Age causes a dramatic loss of synaptic on- and off-transients in Npc1a¹ mutant erg recordings compared with age-matched controls. Multi-lamellar bodies accumulate in intact cells and there is a high incidence of vacuoles in Npc1a¹ mutants. Npc1a¹ mutant photoreceptor terminals display very few capitate projection, consistent with a severe loss of synaptic transmission.

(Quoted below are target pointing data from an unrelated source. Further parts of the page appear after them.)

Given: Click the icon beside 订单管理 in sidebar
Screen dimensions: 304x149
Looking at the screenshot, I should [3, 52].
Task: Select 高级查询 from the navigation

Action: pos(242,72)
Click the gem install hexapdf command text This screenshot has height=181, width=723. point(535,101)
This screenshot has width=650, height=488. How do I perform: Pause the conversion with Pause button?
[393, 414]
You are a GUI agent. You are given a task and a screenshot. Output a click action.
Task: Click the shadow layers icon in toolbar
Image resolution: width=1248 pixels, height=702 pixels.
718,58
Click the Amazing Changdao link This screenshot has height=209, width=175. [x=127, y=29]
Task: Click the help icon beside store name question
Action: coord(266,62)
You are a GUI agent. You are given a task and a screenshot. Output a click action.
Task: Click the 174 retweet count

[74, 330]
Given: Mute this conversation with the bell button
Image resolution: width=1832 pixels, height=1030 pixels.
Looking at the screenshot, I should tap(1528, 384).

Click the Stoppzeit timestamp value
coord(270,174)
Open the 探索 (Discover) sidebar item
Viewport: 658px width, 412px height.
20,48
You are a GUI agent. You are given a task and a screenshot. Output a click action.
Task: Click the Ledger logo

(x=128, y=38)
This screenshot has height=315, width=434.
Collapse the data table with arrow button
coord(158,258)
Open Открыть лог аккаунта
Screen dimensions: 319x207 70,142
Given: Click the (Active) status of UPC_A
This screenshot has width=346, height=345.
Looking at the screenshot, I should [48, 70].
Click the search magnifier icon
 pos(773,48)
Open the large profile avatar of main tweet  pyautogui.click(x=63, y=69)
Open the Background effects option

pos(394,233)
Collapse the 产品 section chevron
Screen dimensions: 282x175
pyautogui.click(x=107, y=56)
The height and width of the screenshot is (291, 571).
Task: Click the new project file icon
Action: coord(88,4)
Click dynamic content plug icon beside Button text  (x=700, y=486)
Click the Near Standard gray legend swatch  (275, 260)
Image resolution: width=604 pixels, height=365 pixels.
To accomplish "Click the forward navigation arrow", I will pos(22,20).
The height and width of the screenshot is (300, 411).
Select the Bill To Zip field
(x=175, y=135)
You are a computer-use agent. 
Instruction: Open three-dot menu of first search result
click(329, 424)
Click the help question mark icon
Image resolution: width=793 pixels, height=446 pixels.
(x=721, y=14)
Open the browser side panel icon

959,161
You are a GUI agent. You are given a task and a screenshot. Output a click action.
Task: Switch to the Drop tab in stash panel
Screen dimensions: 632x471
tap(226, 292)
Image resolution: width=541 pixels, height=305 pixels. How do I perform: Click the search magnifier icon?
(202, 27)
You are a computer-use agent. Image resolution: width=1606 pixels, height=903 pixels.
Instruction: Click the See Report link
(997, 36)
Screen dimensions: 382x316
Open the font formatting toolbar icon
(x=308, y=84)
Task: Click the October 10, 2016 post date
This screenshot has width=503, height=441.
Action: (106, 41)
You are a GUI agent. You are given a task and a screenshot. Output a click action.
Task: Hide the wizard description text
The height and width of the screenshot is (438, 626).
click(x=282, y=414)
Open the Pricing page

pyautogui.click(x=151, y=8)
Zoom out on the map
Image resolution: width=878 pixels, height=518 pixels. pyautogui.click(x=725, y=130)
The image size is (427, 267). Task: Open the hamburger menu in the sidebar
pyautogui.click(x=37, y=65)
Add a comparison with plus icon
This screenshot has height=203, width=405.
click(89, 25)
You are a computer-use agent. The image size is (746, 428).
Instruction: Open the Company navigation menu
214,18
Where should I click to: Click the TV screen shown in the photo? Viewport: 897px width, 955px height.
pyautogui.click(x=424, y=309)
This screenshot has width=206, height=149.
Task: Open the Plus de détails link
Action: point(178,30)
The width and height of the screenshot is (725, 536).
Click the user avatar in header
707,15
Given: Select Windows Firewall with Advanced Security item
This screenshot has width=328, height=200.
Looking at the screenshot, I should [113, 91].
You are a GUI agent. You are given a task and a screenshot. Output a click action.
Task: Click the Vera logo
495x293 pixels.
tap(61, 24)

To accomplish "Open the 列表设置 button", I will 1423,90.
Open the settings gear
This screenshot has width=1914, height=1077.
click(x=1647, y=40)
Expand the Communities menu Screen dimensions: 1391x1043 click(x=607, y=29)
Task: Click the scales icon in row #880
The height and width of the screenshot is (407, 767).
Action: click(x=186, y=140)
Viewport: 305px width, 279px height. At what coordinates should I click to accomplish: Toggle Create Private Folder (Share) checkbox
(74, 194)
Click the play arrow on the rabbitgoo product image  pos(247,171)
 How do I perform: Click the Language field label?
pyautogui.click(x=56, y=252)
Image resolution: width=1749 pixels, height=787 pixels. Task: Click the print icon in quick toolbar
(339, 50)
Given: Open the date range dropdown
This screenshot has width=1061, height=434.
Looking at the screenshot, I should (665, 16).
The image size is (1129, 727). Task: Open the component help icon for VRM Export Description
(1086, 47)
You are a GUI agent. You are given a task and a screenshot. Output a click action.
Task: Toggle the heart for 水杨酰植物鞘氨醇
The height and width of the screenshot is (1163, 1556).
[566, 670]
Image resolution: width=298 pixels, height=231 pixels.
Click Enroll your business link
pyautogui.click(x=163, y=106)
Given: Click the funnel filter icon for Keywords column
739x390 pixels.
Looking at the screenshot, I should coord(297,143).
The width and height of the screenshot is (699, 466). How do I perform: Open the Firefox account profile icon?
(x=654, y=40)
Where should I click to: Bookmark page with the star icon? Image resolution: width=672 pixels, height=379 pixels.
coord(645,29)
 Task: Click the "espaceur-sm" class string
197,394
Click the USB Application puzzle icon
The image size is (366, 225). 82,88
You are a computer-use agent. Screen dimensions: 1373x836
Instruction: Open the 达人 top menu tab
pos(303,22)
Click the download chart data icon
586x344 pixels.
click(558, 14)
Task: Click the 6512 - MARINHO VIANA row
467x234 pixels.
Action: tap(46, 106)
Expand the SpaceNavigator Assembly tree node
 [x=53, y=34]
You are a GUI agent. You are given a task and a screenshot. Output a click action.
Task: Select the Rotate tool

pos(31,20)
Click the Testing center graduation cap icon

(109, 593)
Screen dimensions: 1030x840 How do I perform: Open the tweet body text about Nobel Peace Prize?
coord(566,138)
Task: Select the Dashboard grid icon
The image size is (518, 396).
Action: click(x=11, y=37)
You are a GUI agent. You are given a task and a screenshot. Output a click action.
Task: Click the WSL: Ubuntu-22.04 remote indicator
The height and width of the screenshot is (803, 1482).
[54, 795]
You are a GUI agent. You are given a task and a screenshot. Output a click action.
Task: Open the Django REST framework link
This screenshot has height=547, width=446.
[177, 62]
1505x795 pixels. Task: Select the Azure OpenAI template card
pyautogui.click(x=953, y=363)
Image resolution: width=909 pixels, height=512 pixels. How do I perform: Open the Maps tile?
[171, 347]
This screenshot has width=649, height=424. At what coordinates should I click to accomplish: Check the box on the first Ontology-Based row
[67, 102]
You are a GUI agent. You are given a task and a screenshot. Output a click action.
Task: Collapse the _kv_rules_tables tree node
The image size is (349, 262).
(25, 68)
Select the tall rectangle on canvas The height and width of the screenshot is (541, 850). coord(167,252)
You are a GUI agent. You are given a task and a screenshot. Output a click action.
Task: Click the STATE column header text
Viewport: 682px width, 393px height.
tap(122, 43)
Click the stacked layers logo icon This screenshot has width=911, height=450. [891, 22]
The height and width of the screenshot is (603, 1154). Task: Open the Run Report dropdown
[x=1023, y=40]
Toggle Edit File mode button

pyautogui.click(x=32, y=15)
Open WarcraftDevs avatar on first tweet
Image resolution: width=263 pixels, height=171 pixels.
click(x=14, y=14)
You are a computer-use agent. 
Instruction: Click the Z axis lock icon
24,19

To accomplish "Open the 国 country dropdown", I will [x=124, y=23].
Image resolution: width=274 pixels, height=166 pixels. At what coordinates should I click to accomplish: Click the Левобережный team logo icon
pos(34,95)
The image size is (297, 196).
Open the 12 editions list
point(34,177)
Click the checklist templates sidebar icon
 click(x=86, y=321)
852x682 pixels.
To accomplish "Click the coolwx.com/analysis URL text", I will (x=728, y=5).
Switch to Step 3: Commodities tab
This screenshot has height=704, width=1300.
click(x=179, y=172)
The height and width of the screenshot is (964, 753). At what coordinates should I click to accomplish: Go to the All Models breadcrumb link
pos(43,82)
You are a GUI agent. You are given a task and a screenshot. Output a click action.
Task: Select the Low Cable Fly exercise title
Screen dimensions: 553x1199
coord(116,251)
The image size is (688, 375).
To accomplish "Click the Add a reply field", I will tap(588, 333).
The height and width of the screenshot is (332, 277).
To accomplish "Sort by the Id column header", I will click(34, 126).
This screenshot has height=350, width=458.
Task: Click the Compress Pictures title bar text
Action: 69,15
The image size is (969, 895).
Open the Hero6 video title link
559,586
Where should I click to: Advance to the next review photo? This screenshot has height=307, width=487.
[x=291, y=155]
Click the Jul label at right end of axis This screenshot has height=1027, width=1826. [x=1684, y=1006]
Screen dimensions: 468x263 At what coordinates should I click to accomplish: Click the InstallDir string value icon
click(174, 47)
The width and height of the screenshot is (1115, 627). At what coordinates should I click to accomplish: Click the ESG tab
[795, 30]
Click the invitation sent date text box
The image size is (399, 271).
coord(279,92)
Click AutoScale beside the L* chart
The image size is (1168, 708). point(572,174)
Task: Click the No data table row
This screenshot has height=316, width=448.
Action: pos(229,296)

NPC1¹ mutants remain as first-instar larvae for a prolonged period before dying 90-192 hours AEL. The NPC1¹ first instar larvae show aberrant subcellular sterol accumulation. The first instar arrest can be partially rescued by feeding the larvae with 20E; when 20E is fed at 26 hours AEL, only 25% die during the first instar, 29% die during the transition to the second instar, 45% die in the second instar and 2% die in the third instar. When 20E is fed at 40 hours AEL, there is a weaker rescue. The first instar arrest can be significantly rescued by increasing the amount of cholesterol (which allows some survival to the pupal stage) or 7-dehydrocholesterol (which allows some survival to the adult stage) in the larval food. However, increasing the level of ergosterol, feeding larvae with desmosterol, or feeding with progesterone, does not rescue the larval lethality. Brains from 96 hour AEL NPC1¹ first-instar mutants show normal morphology with no evidence of neurodegenerative vacuoles.